John, you say there is no benefit to be gained by large providers using
anything other than private inter-connects. may i refine that question
slightly and ask: benefit **to whom?** to the large provider? If the
question of benefit is limited in this manner, i'd guess that your
statement is quite correct.
Gordon,
It's not a question of large or small; it's a question of
traffic volume. Creating multi-provider interconnects makes
sense, right up until the aggregation pushes the technology
into a higher-cost or higher-risk category. It's hard enough
getting stable high-speed equipment; intentionally bringing
multiple high-speed traffic flows together when you can easily
do a mesh of private interconnects makes little sense.

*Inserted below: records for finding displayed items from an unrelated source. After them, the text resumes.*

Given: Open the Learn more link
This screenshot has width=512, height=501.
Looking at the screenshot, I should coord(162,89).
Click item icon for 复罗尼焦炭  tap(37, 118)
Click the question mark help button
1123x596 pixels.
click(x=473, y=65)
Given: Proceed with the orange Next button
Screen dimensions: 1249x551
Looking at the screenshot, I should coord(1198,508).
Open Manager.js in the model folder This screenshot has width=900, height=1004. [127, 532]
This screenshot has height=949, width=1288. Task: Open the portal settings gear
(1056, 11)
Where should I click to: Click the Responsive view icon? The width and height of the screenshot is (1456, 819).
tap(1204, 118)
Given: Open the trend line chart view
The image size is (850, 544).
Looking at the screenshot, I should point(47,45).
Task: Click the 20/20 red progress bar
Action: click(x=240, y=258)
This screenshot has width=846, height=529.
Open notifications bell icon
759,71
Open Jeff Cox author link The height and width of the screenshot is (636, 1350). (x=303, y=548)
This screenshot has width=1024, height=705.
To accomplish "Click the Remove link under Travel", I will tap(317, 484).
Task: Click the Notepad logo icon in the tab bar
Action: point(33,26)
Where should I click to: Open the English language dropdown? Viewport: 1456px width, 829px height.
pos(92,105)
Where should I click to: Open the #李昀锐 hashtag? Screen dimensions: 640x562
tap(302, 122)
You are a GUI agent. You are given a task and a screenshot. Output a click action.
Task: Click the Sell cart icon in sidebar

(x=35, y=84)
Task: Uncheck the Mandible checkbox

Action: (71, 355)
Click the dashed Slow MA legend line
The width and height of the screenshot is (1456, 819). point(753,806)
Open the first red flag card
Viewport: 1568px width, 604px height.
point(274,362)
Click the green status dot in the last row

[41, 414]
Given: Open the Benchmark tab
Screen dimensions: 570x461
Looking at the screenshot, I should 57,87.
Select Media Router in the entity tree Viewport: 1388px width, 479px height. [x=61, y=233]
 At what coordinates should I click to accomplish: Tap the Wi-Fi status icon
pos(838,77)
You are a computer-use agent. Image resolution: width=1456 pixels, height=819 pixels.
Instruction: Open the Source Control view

When you get big enough, you to can connect to the internet at the very
apex as demarcated by major naps in the us and soon in asia and europe.*BUT* here is my question. Don't private interconnects essentially
provide a new apex for the internet? One that pushes interconnects at the
major exchange points down a level.
...
now you may say that from a competitive point of view this makes no
difference. perhaps. But what if the big four no longer see the need to
upgrade their bandwidth INTO and OUT OF exchange points?
For relatively small traffic volumes, the shared interconnects
work fine. Upgrading the bandwidth INTO and OUT of these points
is definitely happening, but there's often a higher payoff in
taking a major flow off the public interconnects into a private
interconnect. Providers do have good reason to upgrade their
public interconnects but principally after this phase of major
traffic migration to private interconnects has been completed.